Globalisation and the impact of social media has meant that (amongst younger generations in particular) people tend to dress in similar styles across the world. In Japan, influences from Korean fashion are apparent in men’s fashion, and Western brands such as Zara and H&M are ubiquitous in shopping centres. Vintage stores boast extensive collections of American apparel from the likes of Carhartt and Levi’s.

At the same time, minimalistic Japanese styles as seen most often abroad with brands like Uniqlo and Muji remain popular. 

On one of my days off, I set out on a trip through Shibuya, one of Tokyo’s most bustling wards known for its nightlife, skyscrapers, and confusing train stations. Considered one of Japan’s fashion centres, it’s home to many shopping malls and streets, including the famous Harajuku district. 

Coming out of one of the train station’s many exits, I headed towards my first stop, a department store named Shibuya 109. The tubular tower is hard to miss, boasting ten floors of clothing, beauty, and accessory stores.
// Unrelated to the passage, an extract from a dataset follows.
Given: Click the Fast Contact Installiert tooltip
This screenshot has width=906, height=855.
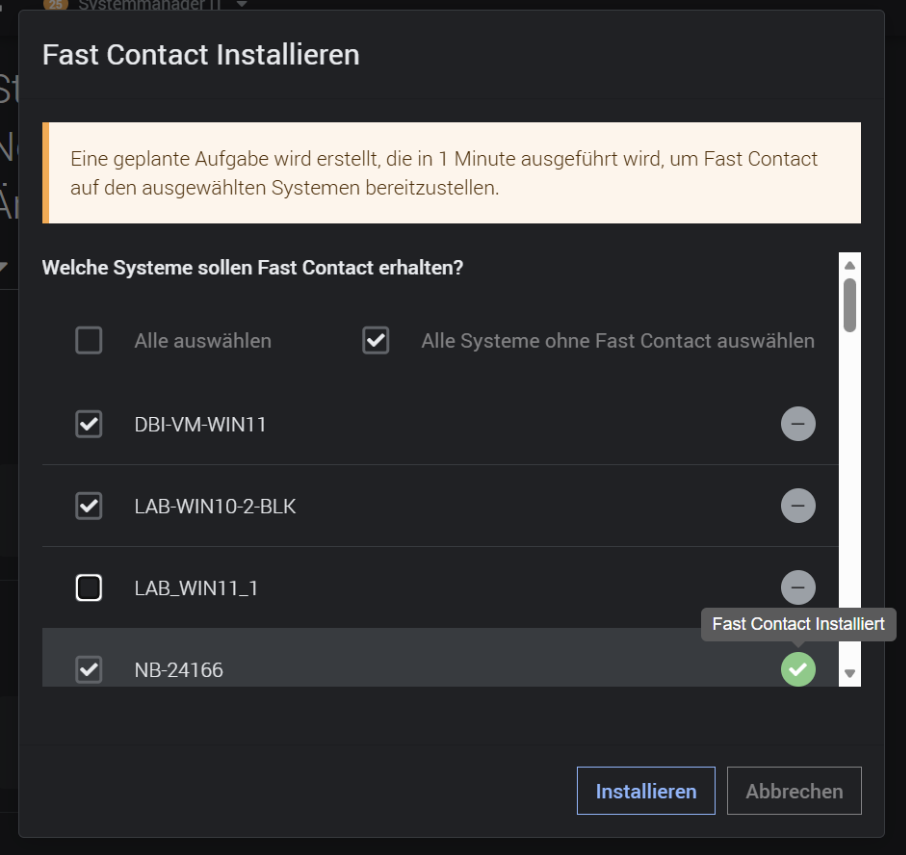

Upon entry, you navigate each floor in a circle as you advance to the very top. Here you can find almost every style of clothing you will see a young person wear in Japan – whilst the different stores are not fully separated, it is easy to distinguish them based on the variation of the products they have on offer. Getting off the escalator on the sixth floor, I was met with a classy-looking store displaying simple designs and plain fabrics, aimed at slightly more mature women. Next to it was an accessory shop filled with polymer clay-charm jewellery shaped into wearable miniature waffles, noodles, and coffee cups. Goth and Lolita-style brands were juxtaposed with athleisure stores, including an Adidas selling exclusively women’s pieces. 
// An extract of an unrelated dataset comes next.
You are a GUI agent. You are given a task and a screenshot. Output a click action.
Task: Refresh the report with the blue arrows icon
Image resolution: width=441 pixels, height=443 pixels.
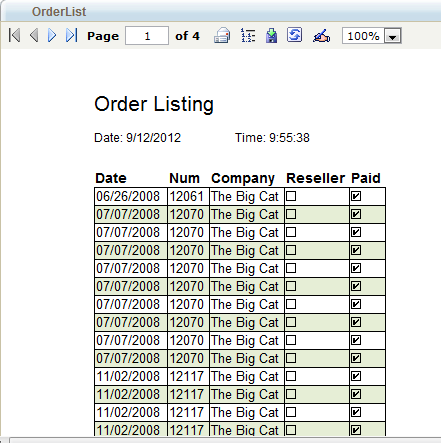[295, 35]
After an hour in the dizzying department store, I left for the comfort of some slightly less overwhelming thrift stores. Usually located on basement floors, the average second-hand shop in Tokyo is often the same: concrete walls and open ceilings housing racks of clothes organised by styles and brands, which you could browse while listening to rock music blasting from the speakers. Sifting through racks of college sweaters, band t-shirts, and flowery dresses in one of these stores, I found an oversized white shirt which I ended up buying for £10. Pleased with my purchase, I stopped by a bakery in Ura-Harajuku for a hot latte and donut. Sat around me were groups of friends and couples chatting away with shopping bags beside them – clearly, we were taking a break from some serious shopping. Deciding that my day had been an overall successful one, I made my way back to my hotel through the cobbled streets of Harajuku. In contrast from the indie brands and vintage stores dotting the backstreets of Ura-Harajuku (literally translating to ‘the back of Harajuku’), the Harajuku and Omotesando districts boast big names and designer stores including Chanel, Coach, and Vivienne Westwood – all hugely popular in Japan. 
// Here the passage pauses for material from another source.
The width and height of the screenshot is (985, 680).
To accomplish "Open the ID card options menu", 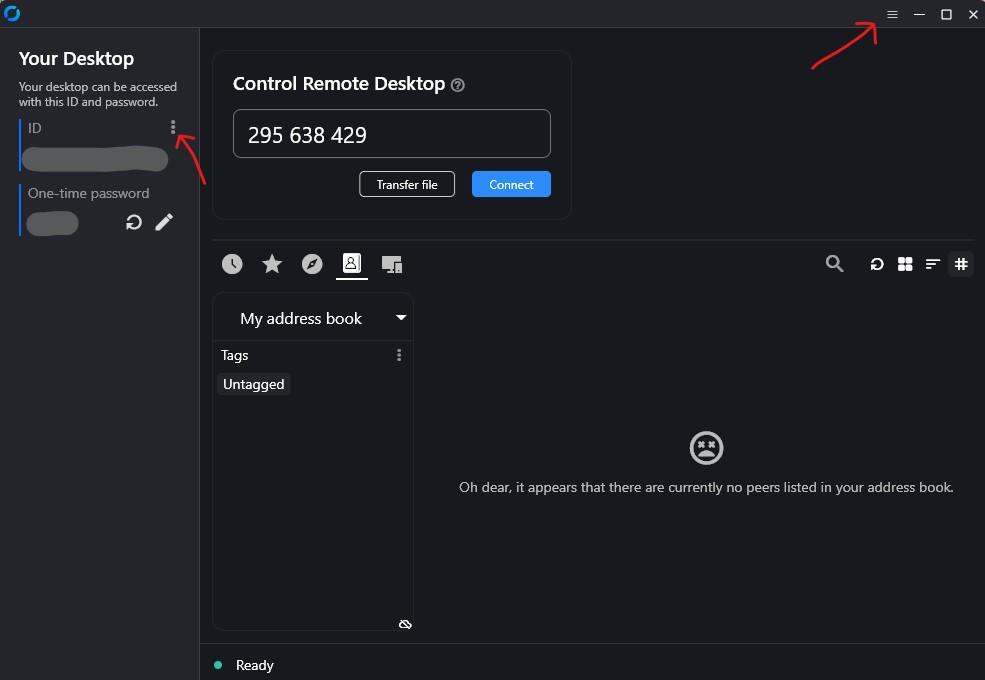I will click(x=172, y=127).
One of Japan’s most iconic fashion magazines was FRUiTS, a monthly publication showcasing fashion subcultures and street style photographed by the editor Shoichi Aoki around Tokyo. Founded in 1997, publication ceased in 2017 as Aoki claimed there were ‘no more cool kids to photograph’. The rise of fast fashion led him to question the future of fashion, but since then Aoki has stated that he has regained faith that young people can still express themselves originally through style, hinting at a possible comeback of FRUiTS magazine. Nowadays, fashion photographers have been sharing images of outfits worn by these “cool kids” on Instagram, including Shoichi Aoki himself, who has recently travelled around Europe, where the influence of Japanese style can also be noticed.

Walking around the streets where so many creative outfits have been snapped, and seeing the inspiration for fashionable young people living in the always-exciting and busy capital city of Japan, I hope that publications like FRUiTS do come back. Tokyo and its style have certainly left a deep impression on me, making me question the authenticity of my own style.